There are three kinds of statistics:
- Table statistics (number of rows in the table, average row size)
- Index cardinality (how distinct values are in the index)
- records-in-range estimates (how many rows are in a certain range "const1 < tbl.key < const2".
How MyRocks computes statistics
MyRocks (actually RocksDB) uses LSM files which are written once and never updated. When an LSM file is written, MyRocks will compute index cardinalities and number-of-rows for the data in the file. (The file generally has rows, index records and/or tombstones for multiple tables/indexes).
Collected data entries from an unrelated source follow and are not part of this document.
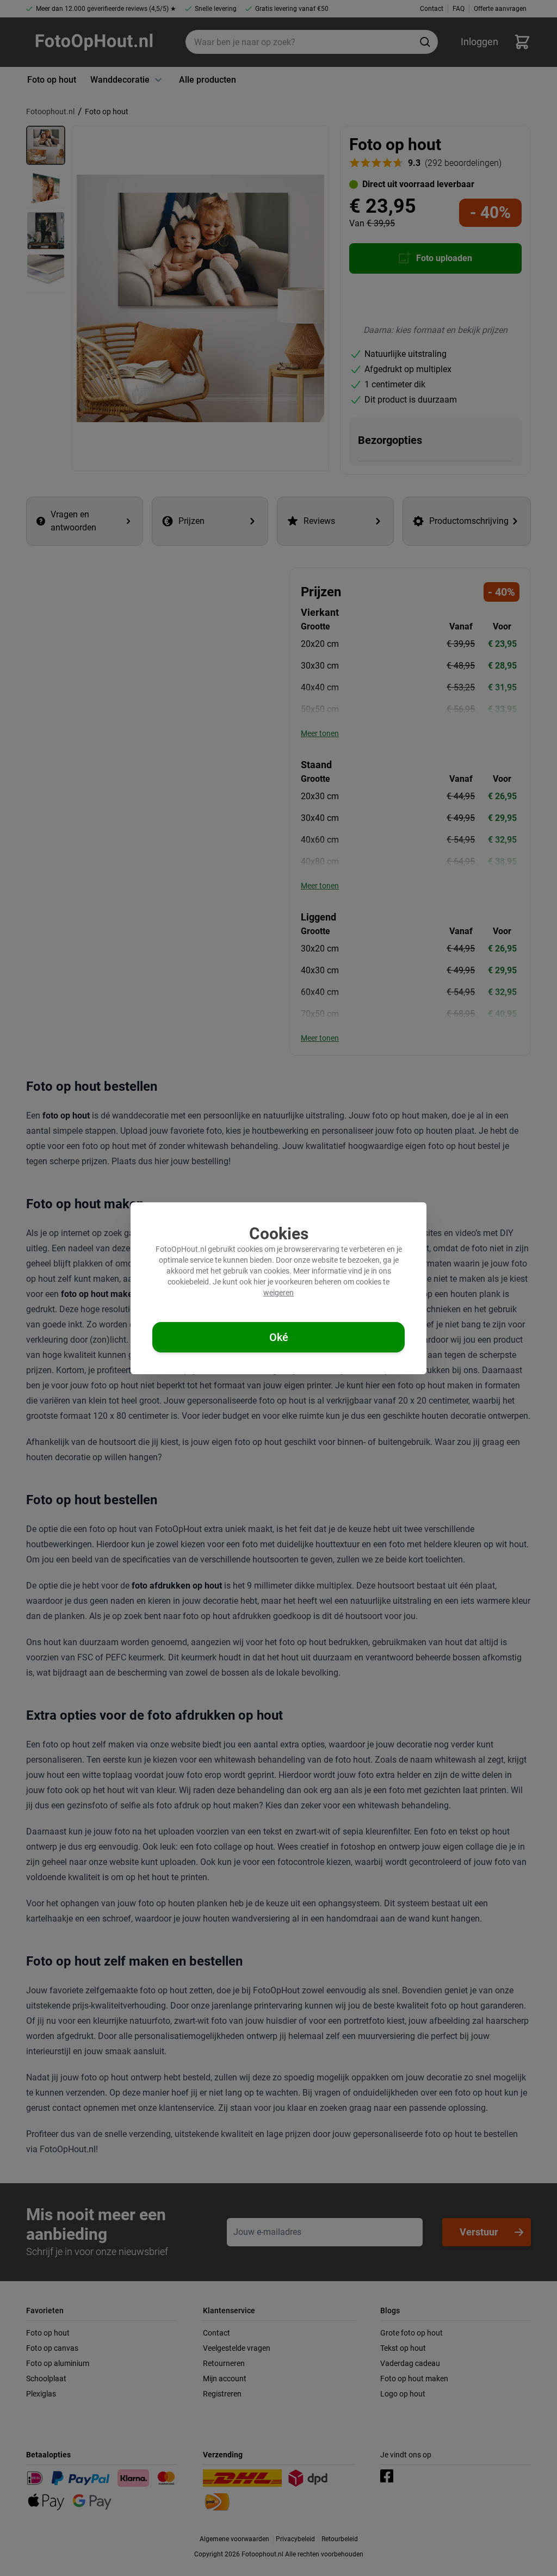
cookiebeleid (188, 1281)
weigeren (278, 1292)
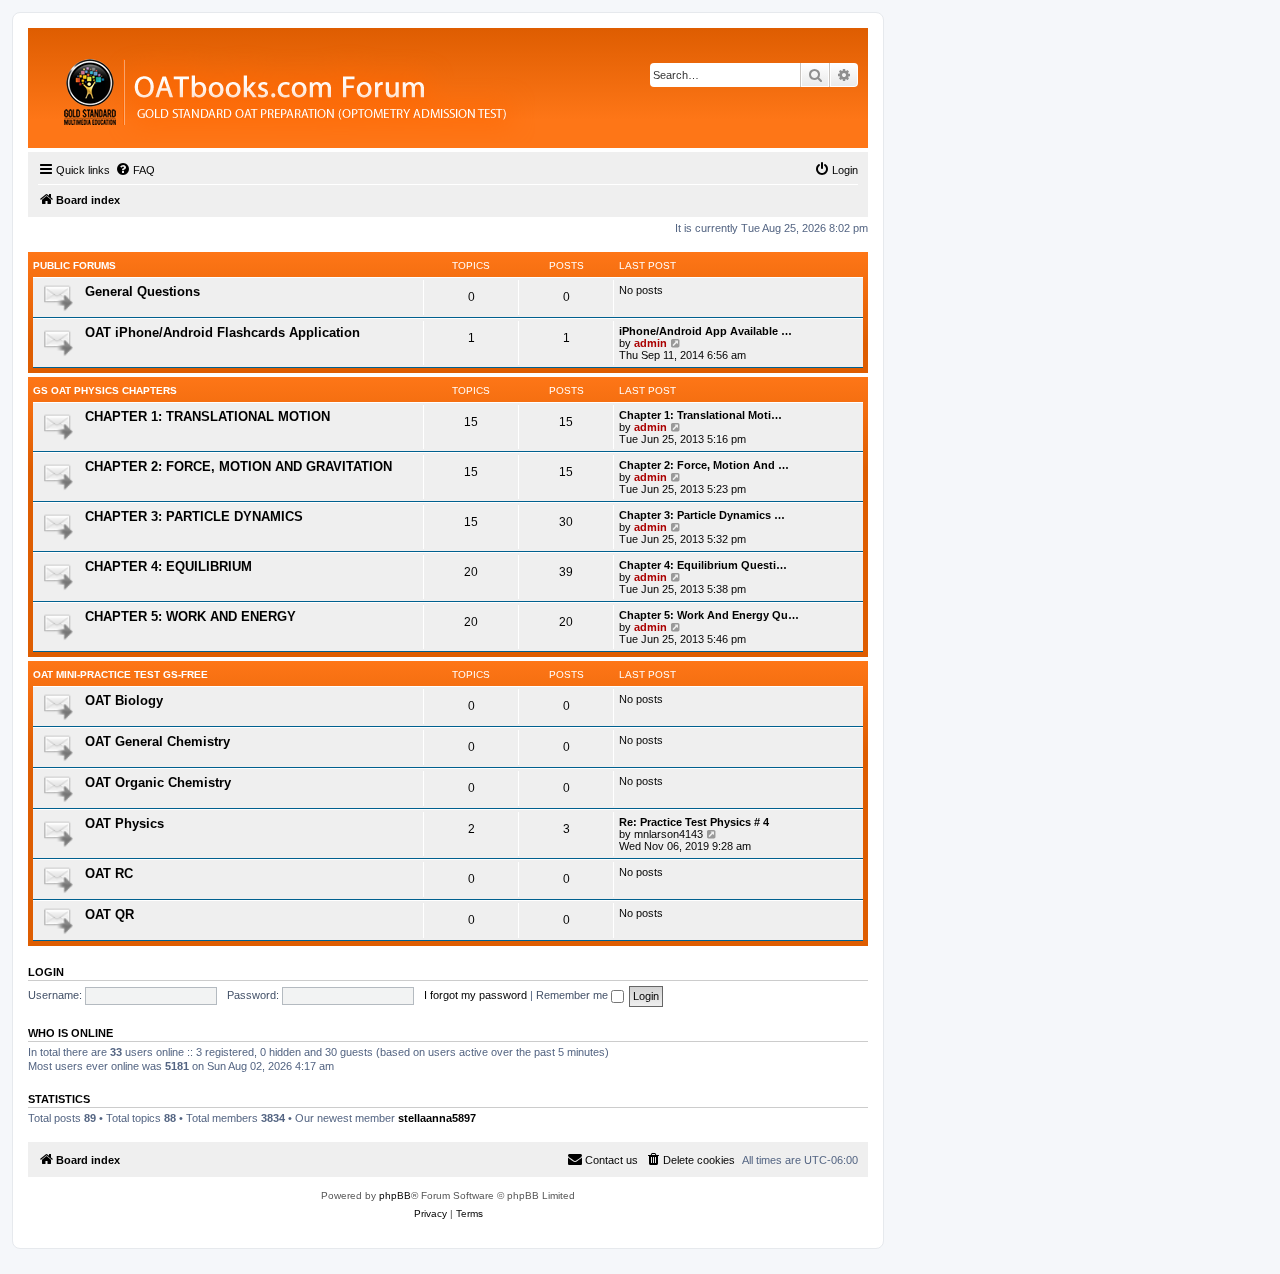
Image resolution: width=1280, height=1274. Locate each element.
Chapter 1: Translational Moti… (700, 415)
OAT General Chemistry (157, 741)
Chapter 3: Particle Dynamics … (702, 515)
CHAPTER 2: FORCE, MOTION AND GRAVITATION (238, 466)
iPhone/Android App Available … (705, 331)
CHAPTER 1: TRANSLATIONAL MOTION (207, 416)
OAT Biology (124, 700)
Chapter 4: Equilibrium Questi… (703, 565)
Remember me (573, 995)
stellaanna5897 (437, 1118)
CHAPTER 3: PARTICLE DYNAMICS (194, 516)
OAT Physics (124, 823)
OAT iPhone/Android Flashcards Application (222, 332)
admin (650, 343)
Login (46, 972)
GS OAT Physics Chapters (105, 390)
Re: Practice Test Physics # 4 (694, 822)
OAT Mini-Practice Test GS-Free (120, 674)
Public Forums (74, 265)
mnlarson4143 (668, 834)
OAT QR (109, 914)
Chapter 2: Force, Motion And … (704, 465)
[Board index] (394, 88)
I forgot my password (475, 995)
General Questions (142, 291)
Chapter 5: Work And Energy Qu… (709, 615)
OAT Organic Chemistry (158, 782)
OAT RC (109, 873)
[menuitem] (135, 170)
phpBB (395, 1195)
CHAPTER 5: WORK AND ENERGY (190, 616)
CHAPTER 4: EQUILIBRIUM (168, 566)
For performance reasons, statistics are computed based on a fraction of rows in the LSM file. The percentage of rows used is controlled by @@rocksdb_table_stats_sampling_pct
, the default value is 10%.
Before the data is dumped into LSM file, it is stored in the MemTable. MemTable doesn't allow to compute index cardinalities, but it can provide an approximate number of rows in the table. Use of MemTable data for statistics is controlled by @@rocksdb_force_compute_memtable_stats
, the default value is ON
.
Is index statistics predictable
Those who create/run MTR tests, need to know whether EXPLAIN output is deterministic. For MyRocks tables, the answer is NO (just like for InnoDB).
Statistics are computed using sampling and GetApproximateMemTableStats() which means that #rows column in EXPLAIN output may vary slightly.
Records-in-range estimates
MyRocks uses RocksDB's GetApproximateSizes() call to produce an estimate for the number of rows in the certain range. The data in MemTable is also taken into account by issuing a GetApproximateMemTableStats call.
Debugging helper variables
There are a few variables that will cause MyRocks to report certain pre-defined estimate numbers to the optimizer:
- @@ocksdb_records_in_range - if not 0, report that any range has this many rows
- @@rocksdb_force_index_records_in_range - if not 0, and FORCE INDEX hint is used, report that any range has this many rows.
- @@rocksdb_debug_optimizer_n_rows - if not 0, report that any MyRocks table has this many rows.